D’autres en sont bel et bien conscients. Pour le sénateur socialiste Didier Berberat (NE), il ne faut pas diaboliser l’UDC. «Ce n’est pas parce que ce parti a l’habitude des discours outranciers qu’il faut faire pareil. On ne doit pas utiliser les armes de l’adversaire lorsqu’elles dépassent la limite du hors-jeu.

Il y a des frontières qu’il ne faut pas franchir. C’est contre-productif. Nous devons argumenter sur le fond en expliquant les défauts de cette initiative». Le président du PS Christian Levrat ne s’était pourtant pas privé, en 2014, de dénoncer «les méthodes fascistoïdes» de l’UDC. Atteint hier par téléphone, il a refusé de polémiquer. «J’avais fait cette déclaration dans un autre contexte», a-t-il sobrement relevé.
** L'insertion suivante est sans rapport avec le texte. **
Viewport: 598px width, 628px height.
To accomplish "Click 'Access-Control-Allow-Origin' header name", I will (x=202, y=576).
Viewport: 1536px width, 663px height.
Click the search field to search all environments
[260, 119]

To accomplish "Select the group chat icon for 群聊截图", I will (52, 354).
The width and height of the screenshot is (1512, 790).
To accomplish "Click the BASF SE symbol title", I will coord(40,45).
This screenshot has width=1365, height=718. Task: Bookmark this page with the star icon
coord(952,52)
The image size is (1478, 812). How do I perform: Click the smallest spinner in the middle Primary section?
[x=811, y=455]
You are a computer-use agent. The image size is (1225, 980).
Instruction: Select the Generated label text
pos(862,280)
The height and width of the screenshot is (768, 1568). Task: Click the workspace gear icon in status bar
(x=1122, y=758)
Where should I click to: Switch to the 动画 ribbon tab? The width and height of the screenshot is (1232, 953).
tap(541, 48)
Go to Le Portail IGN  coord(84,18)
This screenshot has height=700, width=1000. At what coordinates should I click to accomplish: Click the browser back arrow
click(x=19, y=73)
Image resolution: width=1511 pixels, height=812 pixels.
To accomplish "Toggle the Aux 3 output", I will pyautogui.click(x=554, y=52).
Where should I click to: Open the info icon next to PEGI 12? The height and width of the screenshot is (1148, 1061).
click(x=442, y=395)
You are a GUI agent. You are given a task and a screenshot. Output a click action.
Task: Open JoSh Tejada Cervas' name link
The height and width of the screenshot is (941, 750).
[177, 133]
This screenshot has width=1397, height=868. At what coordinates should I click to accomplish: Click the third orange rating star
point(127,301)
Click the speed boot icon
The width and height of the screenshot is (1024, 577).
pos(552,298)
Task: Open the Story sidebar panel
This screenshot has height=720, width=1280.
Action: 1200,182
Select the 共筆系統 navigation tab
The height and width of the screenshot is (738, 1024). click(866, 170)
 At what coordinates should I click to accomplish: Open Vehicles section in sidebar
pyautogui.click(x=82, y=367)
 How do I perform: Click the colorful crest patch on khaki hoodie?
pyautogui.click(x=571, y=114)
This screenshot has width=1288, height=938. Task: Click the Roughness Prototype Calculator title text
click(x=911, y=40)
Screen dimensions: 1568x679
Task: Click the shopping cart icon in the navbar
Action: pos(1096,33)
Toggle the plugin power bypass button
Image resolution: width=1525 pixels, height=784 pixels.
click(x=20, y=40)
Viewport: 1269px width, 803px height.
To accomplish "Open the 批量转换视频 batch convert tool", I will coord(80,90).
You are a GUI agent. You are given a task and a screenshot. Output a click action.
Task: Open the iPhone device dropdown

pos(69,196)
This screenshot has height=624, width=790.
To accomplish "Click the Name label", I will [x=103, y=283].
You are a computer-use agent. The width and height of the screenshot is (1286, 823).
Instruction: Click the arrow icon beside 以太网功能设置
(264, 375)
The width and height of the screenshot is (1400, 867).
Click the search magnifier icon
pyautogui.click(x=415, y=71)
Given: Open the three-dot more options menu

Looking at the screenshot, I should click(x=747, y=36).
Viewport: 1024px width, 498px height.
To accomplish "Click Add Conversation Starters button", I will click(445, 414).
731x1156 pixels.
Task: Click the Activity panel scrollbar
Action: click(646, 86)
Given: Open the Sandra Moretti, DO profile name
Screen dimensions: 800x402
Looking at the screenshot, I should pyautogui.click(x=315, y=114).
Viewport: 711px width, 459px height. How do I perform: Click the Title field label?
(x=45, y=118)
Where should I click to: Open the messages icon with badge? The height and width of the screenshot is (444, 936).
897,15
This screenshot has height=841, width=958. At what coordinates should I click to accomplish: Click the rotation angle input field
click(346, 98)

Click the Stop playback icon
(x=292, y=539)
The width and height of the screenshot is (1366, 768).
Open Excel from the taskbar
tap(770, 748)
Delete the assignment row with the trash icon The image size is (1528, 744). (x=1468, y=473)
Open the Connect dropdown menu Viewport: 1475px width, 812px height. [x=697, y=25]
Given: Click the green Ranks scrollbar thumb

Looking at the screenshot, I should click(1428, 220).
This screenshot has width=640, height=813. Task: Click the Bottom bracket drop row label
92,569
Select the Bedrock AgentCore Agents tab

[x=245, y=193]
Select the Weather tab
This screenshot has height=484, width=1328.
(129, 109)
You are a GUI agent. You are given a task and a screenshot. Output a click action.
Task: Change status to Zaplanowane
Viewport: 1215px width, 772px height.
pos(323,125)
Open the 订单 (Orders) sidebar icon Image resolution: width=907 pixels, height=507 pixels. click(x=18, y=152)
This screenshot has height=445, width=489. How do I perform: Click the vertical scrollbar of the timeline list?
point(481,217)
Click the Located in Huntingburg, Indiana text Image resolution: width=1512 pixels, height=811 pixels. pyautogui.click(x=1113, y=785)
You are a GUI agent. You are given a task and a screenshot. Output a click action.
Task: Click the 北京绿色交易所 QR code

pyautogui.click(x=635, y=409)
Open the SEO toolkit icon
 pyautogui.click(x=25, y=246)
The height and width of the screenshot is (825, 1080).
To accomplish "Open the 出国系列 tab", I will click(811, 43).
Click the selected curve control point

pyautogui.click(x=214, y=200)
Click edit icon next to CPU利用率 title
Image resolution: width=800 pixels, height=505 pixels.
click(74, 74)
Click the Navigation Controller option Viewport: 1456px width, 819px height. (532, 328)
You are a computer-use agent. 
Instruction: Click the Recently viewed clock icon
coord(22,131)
A droite, on n’a pas davantage envie d’emboîter le pas à Martin Landolt. Coprésident du comité interpartis contre l’initiative UDC, le conseiller national Philippe Bauer (PLR, NE) estime qu’il y a suffisamment d’éléments juridiques et sociétaux qui doivent amener à voter contre ce texte. Par ailleurs, il n’apprécie pas l’usage fait du drapeau suisse. «Notre drapeau représente des valeurs et des symboles auxquels je crois. Ça me dérange qu’on le détourne de cette manière.»